_INSTRUCTIONS TO FOLLOW:_ Give again the lines from the line with "Instruction: Like the 美女？哪美？ comment" to the last line of the records, exactly and in full. Do not carry over any pictures.

Records from a data collection:
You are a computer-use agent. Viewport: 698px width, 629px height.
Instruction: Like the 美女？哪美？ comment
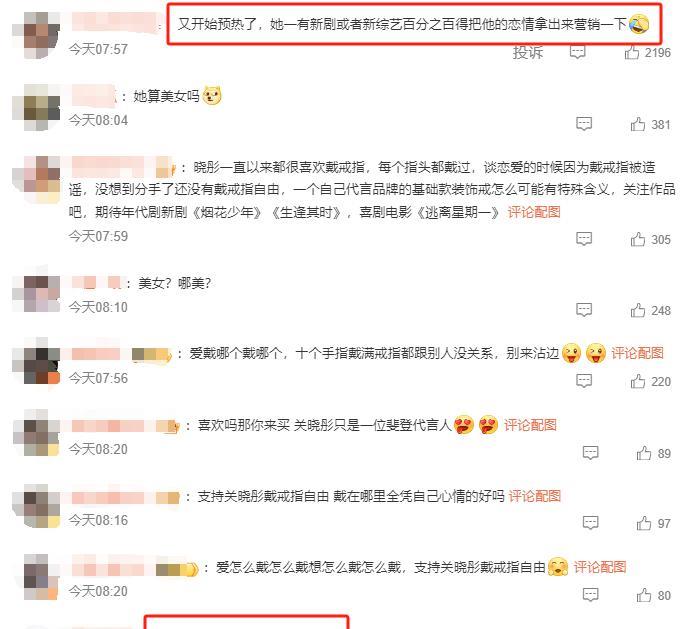(637, 310)
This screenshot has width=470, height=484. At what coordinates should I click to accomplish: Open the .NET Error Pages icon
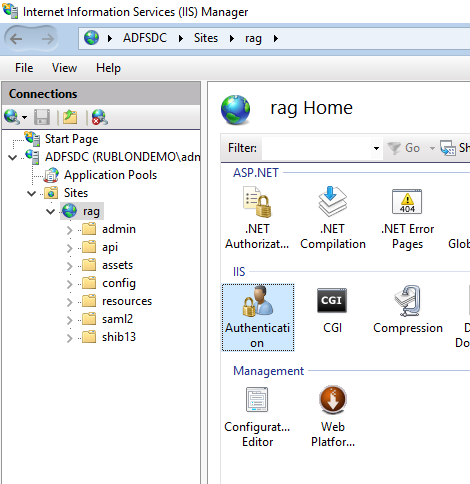407,218
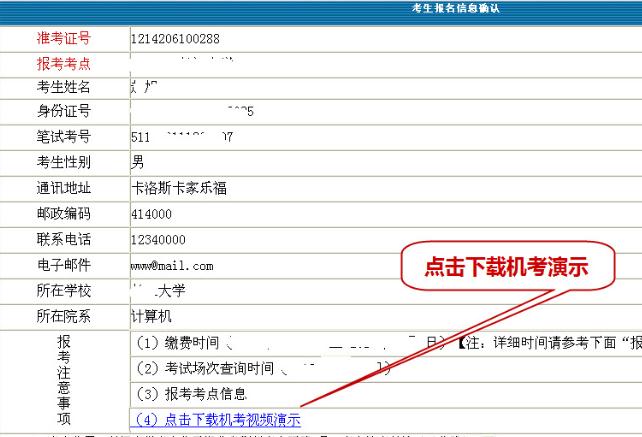Click the 联系电话 value 12340000

(x=157, y=240)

_RESULT OF THE EXERCISE:_
Instruction: Like the 美女？哪美？ comment
(637, 310)
This screenshot has width=470, height=484. At what coordinates should I click to accomplish: Open the .NET Error Pages icon
407,218
Click the 联系电话 value 12340000

(x=157, y=240)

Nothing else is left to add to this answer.